**EXERCISE AIM:** Reproduce verbatim the passage of the article on Louisiana's shrinking coast between "Even if the" and "of the state.", inclusive.

**GIVEN TEXT:**

Living in a sinking city

Moving to high ground

February 9, 2017

From population and sea levels to global instability and nuclear warfare, facets of our world are growing. Many cities, however, are focused on what is vanishing — their coasts. This ticking clock could be just as fatal as the drop of a bomb. Our danger is water.

The New Orleans and Tulane communities might be looking for a new home, as Louisiana loses land at the rate of a football field every 45 minutes. The 2017 Master Plan states that more than 1,800 square miles of coast have been lost in the past 80 years due to both natural and man-made causes “including climate change, sea-level rise, subsidence, hurricanes, storm surges, flooding, disconnecting the Mississippi River from coastal marshes, and human impacts.”

Louisiana’s Coastal Protection and Restoration Authority released the Coastal Master Plan in 2007 as a guide for mitigating coastal land loss, as scientists have no way of halting the loss of Louisiana’s coastline. It aims to revise the plan every 5 years.

The 2017 Master Plan is the third edition and is open to public comment until March 26. The finalized plan will then be introduced in the Louisiana state legislature in the 2017 legislative session. The new plan focuses on many projects that will rebuild wetlands and land, replace sediment, update levee systems across the state and focus on elevating the threatened communities.

“I think the message [of the 2017 Master Plan] … is significantly more severe than any of us thought even five or 10 years ago,” King Milling, chairman of the Governor’s Advisory Commission on Coastal Protection, Restoration and Conservation, said in an interview with The Times-Picayune in October.

Even if the plan is executed, Louisiana still stands to lose 28,000 square miles of coast within the next 40 years, and the 27,000 buildings on that land will have to be flood-proofed, elevated or relocated. The alternative is the loss of Louisiana’s “boot,” the bottom third of the state. 

Cam Lutz | Staff Artist

There are, however, many people working to turn back the clock and keep Louisiana on the map.

Robert Moreau, an adjunct professor in the Tulane A.B. Freeman School of Business, is one of those people. Moreau spends his days working at the Turtle Cove Environmental Research Station, which focuses on wetland education and research.  He uses his nights to teach about sustainability and its relationship to the economy, including how Louisiana’s coast affects local businesses.

“We’ll never reclaim all of our lost wetlands, nor will we stop coastal wetland loss or sea level rise, but we can do things that can help us live more sustainably along the coast for a longer time — more so than if we do nothing,” Moreau said.

For Brian O’Malley, assistant vice president of capital projects federal and grant funded services, every second counts. He is always on the move between campuses and projects, from Howard-Tilton Memorial Library to the closing Mississippi Coast campus.

O’Malley works mainly on retrofitting existing buildings with money granted to Tulane by the Federal Emergency Management Agency following Hurricane Katrina. He works specifically on mitigation efforts, which are ways to reduce risk and possible damage, such as elevating buildings to prevent flooding. O’Malley said elevation in design and sustainability is a top priority when developing a new building or updating old ones.

**RECORDS PROVIDED:**
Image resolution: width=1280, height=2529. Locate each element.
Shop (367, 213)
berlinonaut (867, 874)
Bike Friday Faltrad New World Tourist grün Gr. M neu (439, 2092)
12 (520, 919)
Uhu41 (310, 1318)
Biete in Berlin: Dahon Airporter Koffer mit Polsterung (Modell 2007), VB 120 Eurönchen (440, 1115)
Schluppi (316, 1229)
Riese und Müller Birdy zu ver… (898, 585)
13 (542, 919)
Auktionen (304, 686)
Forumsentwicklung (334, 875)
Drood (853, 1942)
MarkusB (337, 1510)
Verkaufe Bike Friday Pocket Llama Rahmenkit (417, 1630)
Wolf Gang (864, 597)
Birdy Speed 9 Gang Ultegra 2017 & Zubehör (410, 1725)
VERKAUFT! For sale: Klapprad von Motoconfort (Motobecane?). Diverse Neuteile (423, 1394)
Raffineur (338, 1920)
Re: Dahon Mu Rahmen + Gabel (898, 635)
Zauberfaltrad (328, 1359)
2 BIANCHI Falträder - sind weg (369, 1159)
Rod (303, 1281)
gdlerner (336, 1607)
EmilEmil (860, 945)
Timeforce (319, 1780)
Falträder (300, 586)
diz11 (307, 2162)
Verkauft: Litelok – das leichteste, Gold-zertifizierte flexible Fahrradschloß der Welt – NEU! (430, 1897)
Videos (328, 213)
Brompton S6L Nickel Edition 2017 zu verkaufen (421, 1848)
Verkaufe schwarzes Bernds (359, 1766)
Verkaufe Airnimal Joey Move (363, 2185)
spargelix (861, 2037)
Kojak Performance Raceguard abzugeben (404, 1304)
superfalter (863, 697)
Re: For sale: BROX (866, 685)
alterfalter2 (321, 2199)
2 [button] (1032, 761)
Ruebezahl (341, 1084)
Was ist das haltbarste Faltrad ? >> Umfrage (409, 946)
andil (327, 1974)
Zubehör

**EXPECTED OUTPUT:**
Even if the plan is executed, Louisiana still stands to lose 28,000 square miles of coast within the next 40 years, and the 27,000 buildings on that land will have to be flood-proofed, elevated or relocated. The alternative is the loss of Louisiana’s “boot,” the bottom third of the state.